Can you recast the part below that opens with the line containing "Given: Mute the Stereo Out track" and closes with the line containing "Action: [106, 12]", both lines included, as a numbered list with blank lines left out?

[Interface element items]
----------------------------------------

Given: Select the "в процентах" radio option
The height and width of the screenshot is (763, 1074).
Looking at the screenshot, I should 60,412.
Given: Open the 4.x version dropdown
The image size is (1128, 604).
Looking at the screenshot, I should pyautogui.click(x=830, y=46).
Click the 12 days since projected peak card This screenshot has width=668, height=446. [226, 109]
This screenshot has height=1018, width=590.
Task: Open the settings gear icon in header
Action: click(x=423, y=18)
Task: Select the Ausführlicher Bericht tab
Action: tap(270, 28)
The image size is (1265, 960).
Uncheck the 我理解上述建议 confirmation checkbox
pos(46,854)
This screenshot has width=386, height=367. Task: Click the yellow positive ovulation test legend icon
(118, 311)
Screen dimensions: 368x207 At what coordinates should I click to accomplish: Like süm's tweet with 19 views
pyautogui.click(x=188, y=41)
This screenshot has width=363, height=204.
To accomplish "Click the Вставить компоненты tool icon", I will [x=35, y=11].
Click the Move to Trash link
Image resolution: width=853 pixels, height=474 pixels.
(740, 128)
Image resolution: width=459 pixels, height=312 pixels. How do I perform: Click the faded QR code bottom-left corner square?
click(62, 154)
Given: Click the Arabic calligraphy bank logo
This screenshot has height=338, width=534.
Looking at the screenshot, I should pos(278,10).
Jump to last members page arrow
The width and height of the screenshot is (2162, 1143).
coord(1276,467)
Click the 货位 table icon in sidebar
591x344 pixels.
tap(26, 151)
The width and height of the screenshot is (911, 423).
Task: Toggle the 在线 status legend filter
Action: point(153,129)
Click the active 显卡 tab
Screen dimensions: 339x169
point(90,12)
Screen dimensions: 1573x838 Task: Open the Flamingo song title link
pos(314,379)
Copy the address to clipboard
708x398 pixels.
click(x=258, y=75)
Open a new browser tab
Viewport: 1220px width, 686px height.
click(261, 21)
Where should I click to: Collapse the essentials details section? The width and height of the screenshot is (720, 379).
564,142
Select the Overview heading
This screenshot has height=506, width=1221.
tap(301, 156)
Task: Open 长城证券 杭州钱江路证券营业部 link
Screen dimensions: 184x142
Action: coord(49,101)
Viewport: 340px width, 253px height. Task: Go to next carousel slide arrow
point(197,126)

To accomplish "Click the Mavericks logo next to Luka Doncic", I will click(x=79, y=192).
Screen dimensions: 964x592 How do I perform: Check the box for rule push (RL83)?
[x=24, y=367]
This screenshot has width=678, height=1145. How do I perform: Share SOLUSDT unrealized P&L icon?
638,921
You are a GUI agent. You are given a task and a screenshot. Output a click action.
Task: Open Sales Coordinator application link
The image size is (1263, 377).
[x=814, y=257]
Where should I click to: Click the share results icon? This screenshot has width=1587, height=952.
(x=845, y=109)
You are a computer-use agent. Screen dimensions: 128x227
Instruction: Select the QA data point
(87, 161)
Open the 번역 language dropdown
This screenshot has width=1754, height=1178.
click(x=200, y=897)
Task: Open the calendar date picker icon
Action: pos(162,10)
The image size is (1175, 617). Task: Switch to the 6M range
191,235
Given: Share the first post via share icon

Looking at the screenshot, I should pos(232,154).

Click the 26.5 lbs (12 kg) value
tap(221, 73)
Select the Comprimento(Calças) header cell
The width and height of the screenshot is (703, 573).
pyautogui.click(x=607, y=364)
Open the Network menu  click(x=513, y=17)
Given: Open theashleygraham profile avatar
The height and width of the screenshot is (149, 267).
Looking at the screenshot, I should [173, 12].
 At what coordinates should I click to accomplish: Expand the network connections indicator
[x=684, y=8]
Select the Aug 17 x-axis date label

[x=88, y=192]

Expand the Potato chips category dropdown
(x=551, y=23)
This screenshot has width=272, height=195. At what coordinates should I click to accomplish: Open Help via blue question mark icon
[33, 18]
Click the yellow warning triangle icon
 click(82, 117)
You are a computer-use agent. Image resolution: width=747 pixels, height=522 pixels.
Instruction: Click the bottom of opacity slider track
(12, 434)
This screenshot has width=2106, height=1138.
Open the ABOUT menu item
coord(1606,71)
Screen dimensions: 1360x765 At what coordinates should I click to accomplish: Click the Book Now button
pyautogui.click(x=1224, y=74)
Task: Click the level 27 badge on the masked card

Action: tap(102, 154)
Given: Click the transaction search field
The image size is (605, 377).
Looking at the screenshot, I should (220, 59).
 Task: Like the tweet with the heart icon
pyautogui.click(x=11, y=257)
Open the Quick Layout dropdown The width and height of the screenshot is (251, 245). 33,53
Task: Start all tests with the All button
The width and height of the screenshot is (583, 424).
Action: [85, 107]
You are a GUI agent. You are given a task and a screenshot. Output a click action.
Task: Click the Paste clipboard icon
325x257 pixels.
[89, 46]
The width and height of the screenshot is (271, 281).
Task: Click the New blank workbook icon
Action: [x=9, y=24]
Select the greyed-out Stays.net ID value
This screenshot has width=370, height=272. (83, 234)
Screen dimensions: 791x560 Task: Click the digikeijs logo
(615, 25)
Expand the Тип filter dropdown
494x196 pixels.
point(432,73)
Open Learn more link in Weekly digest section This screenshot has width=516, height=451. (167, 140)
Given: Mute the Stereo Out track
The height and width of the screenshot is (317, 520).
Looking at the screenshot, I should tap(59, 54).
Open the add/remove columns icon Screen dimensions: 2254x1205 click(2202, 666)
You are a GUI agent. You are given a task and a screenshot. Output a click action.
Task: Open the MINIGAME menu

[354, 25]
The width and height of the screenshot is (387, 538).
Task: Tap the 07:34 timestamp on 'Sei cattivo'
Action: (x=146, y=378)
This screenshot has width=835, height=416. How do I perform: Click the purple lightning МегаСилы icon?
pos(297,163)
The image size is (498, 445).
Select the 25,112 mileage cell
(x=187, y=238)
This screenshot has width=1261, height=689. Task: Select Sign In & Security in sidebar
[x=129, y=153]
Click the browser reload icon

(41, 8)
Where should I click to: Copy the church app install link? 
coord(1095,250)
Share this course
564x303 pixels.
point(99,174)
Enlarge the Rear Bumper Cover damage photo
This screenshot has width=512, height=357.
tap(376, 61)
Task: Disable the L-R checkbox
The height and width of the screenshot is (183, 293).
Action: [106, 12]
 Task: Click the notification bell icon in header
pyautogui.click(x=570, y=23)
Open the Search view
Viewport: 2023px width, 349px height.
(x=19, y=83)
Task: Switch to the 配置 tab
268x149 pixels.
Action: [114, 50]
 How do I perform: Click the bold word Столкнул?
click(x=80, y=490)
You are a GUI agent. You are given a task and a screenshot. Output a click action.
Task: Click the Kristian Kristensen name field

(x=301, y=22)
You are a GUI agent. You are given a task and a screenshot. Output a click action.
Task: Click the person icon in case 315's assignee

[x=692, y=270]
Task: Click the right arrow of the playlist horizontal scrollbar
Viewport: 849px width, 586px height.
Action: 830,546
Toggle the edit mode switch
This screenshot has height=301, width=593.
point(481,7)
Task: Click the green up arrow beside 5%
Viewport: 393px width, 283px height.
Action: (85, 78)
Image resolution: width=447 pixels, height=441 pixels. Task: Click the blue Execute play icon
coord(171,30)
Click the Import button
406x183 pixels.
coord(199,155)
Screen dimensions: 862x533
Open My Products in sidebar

----------------------------------------

== SOLUTION BELOW ==
1. Given: Mute the Stereo Out track
2. The height and width of the screenshot is (317, 520).
3. Looking at the screenshot, I should tap(59, 54).
4. Open the add/remove columns icon Screen dimensions: 2254x1205 click(2202, 666)
5. You are a GUI agent. You are given a task and a screenshot. Output a click action.
6. Task: Open the MINIGAME menu
7. [354, 25]
8. The width and height of the screenshot is (387, 538).
9. Task: Tap the 07:34 timestamp on 'Sei cattivo'
10. Action: (x=146, y=378)
11. This screenshot has width=835, height=416. How do I perform: Click the purple lightning МегаСилы icon?
12. pos(297,163)
13. The image size is (498, 445).
14. Select the 25,112 mileage cell
15. (x=187, y=238)
16. This screenshot has width=1261, height=689. Task: Select Sign In & Security in sidebar
17. [x=129, y=153]
18. Click the browser reload icon
19. (41, 8)
20. Where should I click to: Copy the church app install link? 
21. coord(1095,250)
22. Share this course
23. 564x303 pixels.
24. point(99,174)
25. Enlarge the Rear Bumper Cover damage photo
26. This screenshot has width=512, height=357.
27. tap(376, 61)
28. Task: Disable the L-R checkbox
29. The height and width of the screenshot is (183, 293).
30. Action: [106, 12]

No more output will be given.